While Broussard said she's been baking since an aunt taught her how to make pound cake at the age of ten, she didn't originally intend to make it her profession. After graduating from Mother McAuley Liberal Arts High School on the Southwest Side, she attended Howard University in Washington, DC, and earned a Bachelor of Fine Arts degree in 2001. “I started out as a journalism major but that felt too restrictive, so I switched to theater,” she said. “Anyway, I was interested in screenwriting.”
Broussard stayed in DC for a year after college and worked as a paralegal. “My father wanted me to become a lawyer, but I wasn't excited about it,” she said. “So I agreed to the job to test out the profession instead of going to law school.”
She returned to the Chicago area in 2002 to attend Northwestern University and got her Master of Arts degree in theater in 2004. “I wanted to get a masters to be able to teach,” she explained. “I already had some experience teaching theater, creative writing, visual arts and dance.”
Broussard ran Congo Square Theatre's educational outreach program from 2003 to 2008, teaching workshops in lower-income schools. Next she worked briefly at a creative arts marketing firm. Then she and Chrishon Lampley opened Three Peas Art Lounge in the South Loop in 2009. The gallery and bar featured upcoming artists, primarily of color, she said. It closed at the end of 2011.
After that she started working on Justice of the Pies, which led to “Bake Squad.” Broussard said the biggest issue for her was getting the bakes done on time. The four pastry chefs didn't have any advance idea of what they'd be making, and each episode was filmed straight through, then edited down to the run time. “We really had only seven hours to complete these elaborate bakes,” she explained, “though a blast chiller, proofers and other high-tech equipment helped speed things up,” She added that Tosi had a team to come up with display devices ranging from custom pizza boxes (for fool-the-eye dessert pizzas) to a sweet taco cart.
For the “Super Sweet 16” birthday party challenge that Broussard won, Tosi provided a multi-tiered, light-trimmed platter that resembled the Eiffel Tower, and Broussard filled it with alternating tiers of red-velvet croissants and marbled macarons topped by an Ombre Crepe Cake with more than 60 crepes layered in shades of red. “My biggest reward was seeing the reactions of the clients,” she said. In this case, they were the older brother and sister of the birthday girl,
Broussard said her favorite challenge was the “Sweet and Spicy Fiesta” arranged for a hot-pepper-loving 60 year old by his daughter. She spelled out “60” in large numbers, using muffin-size coconut mango cheesecakes for the “6” and an oblong churro flan cake with habanero caramel sauce for the “O.” She didn't win (Gonzo's dessert taco cart did) but said she really liked doing something totally different from what she typically does, “I had the opportunity to be creative with the layering and placement of the decorative fruit, among other things.”

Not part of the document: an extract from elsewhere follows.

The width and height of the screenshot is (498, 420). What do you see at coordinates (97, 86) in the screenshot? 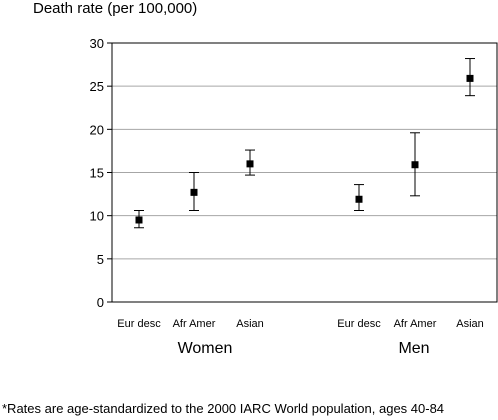
I see `y-tick-label: 25` at bounding box center [97, 86].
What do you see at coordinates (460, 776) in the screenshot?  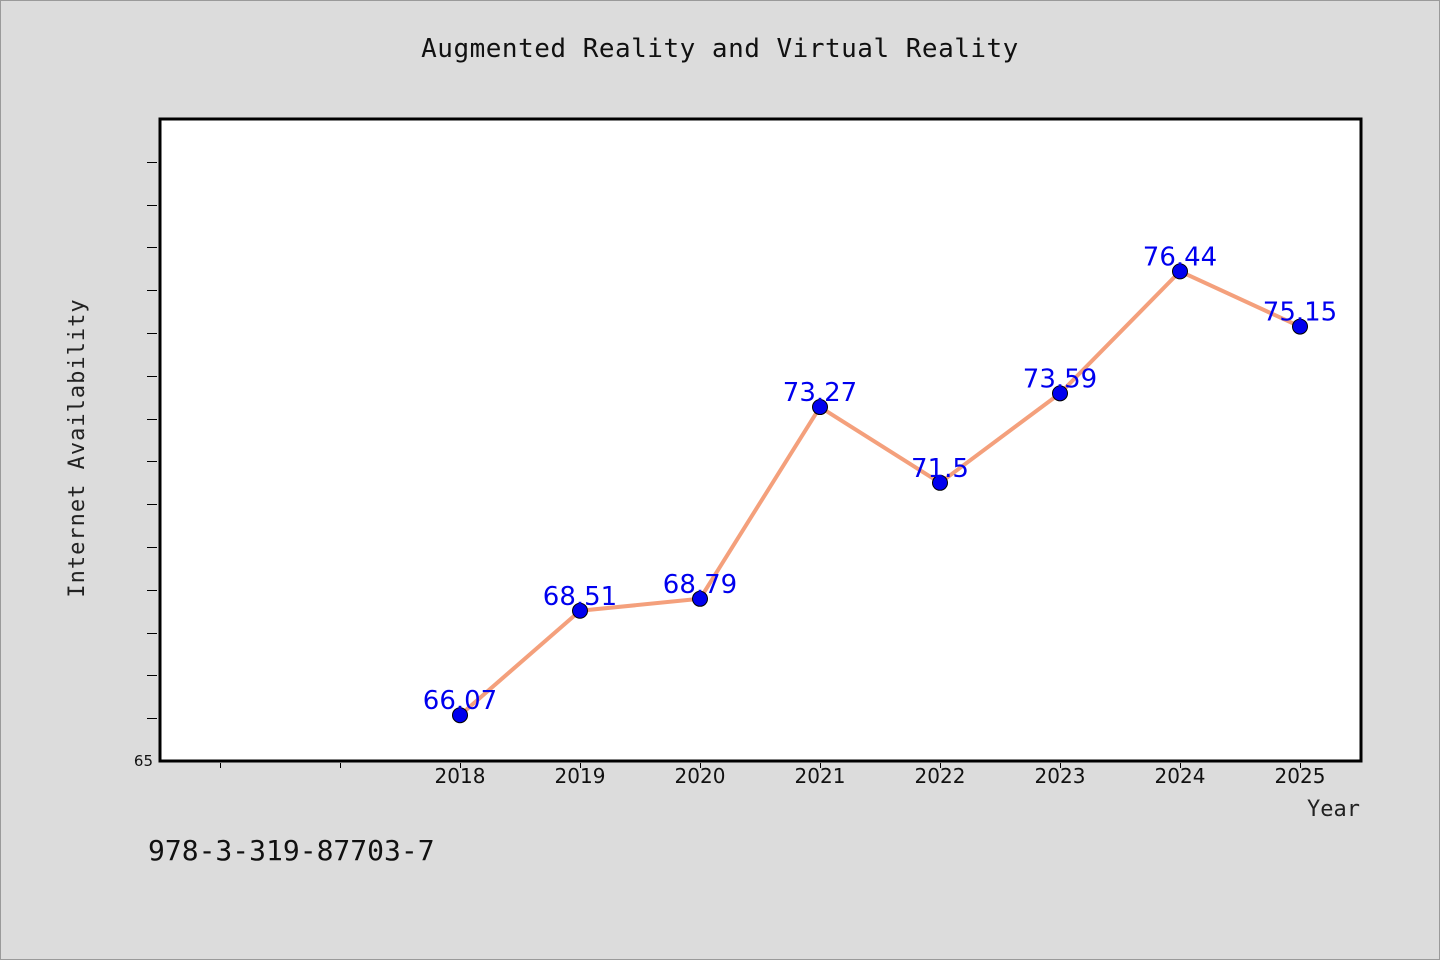 I see `x-tick-label: 2018` at bounding box center [460, 776].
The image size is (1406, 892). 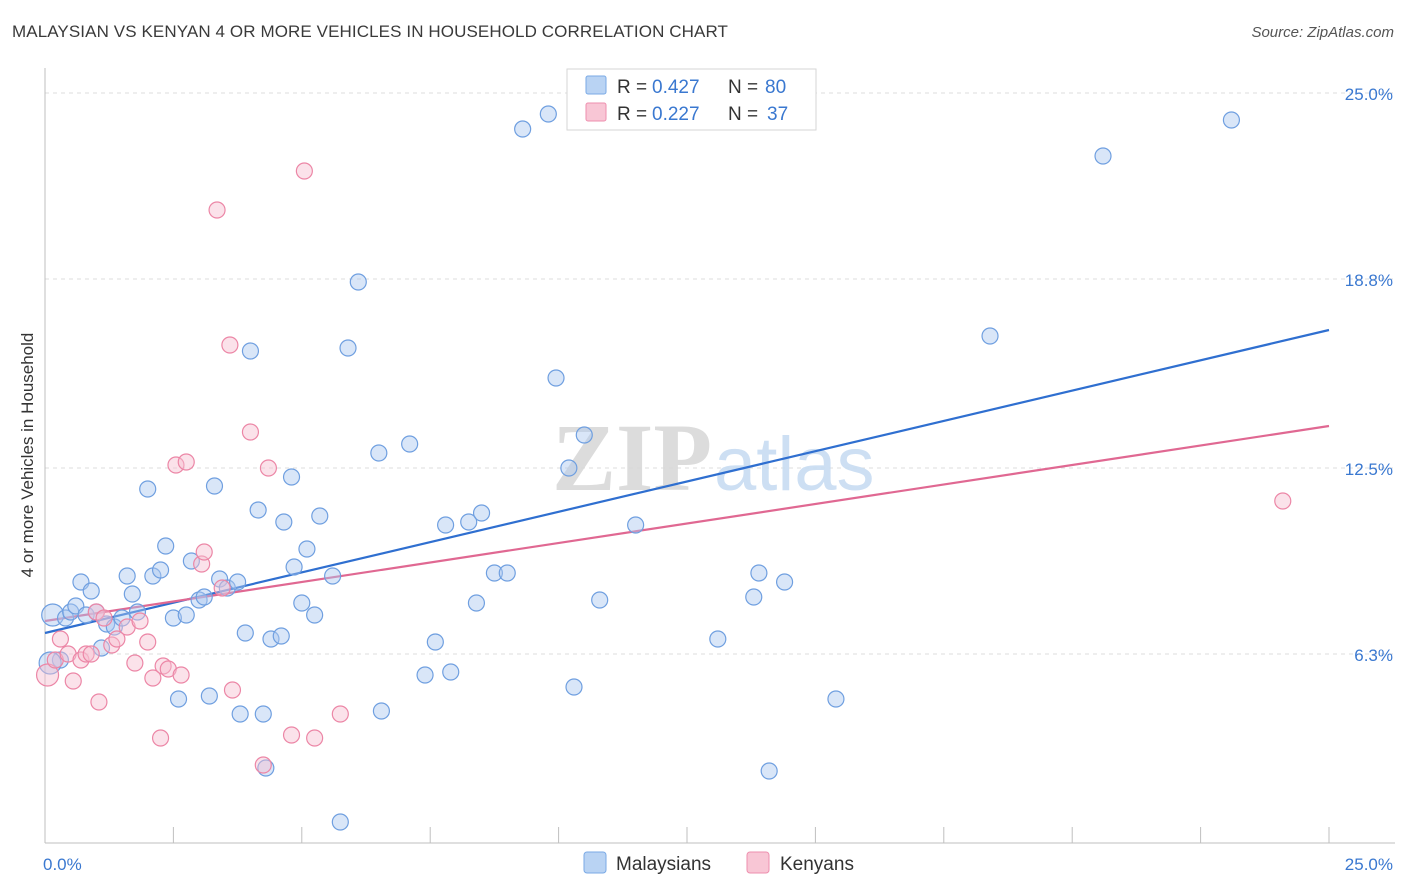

Broussard doesn't know if there's going to be a second season of “Bake Squad” yet, but she certainly hopes so. “I'm proud of what I accomplished, people seemed to enjoy it and it helped increase the visibility of my company,” she said. “I've noticed an uptick of pie orders from across the country—though some viewers are in places like Brazil and Singapore and can't order—and my social media followers have increased by a few thousand to more than 27,000.”
Broussard has also noticed an uptick in local orders and said her wholesale customers include the University of Chicago, which will offer slices of her pies in multiple on-campus coffee shops when school starts. Although she'd like to open her own storefront shop one day, and maybe write a cookbook, for the moment, she's just focusing on running Justice of the Pies.
Her favorite pie (in case you are wondering): sweet potato.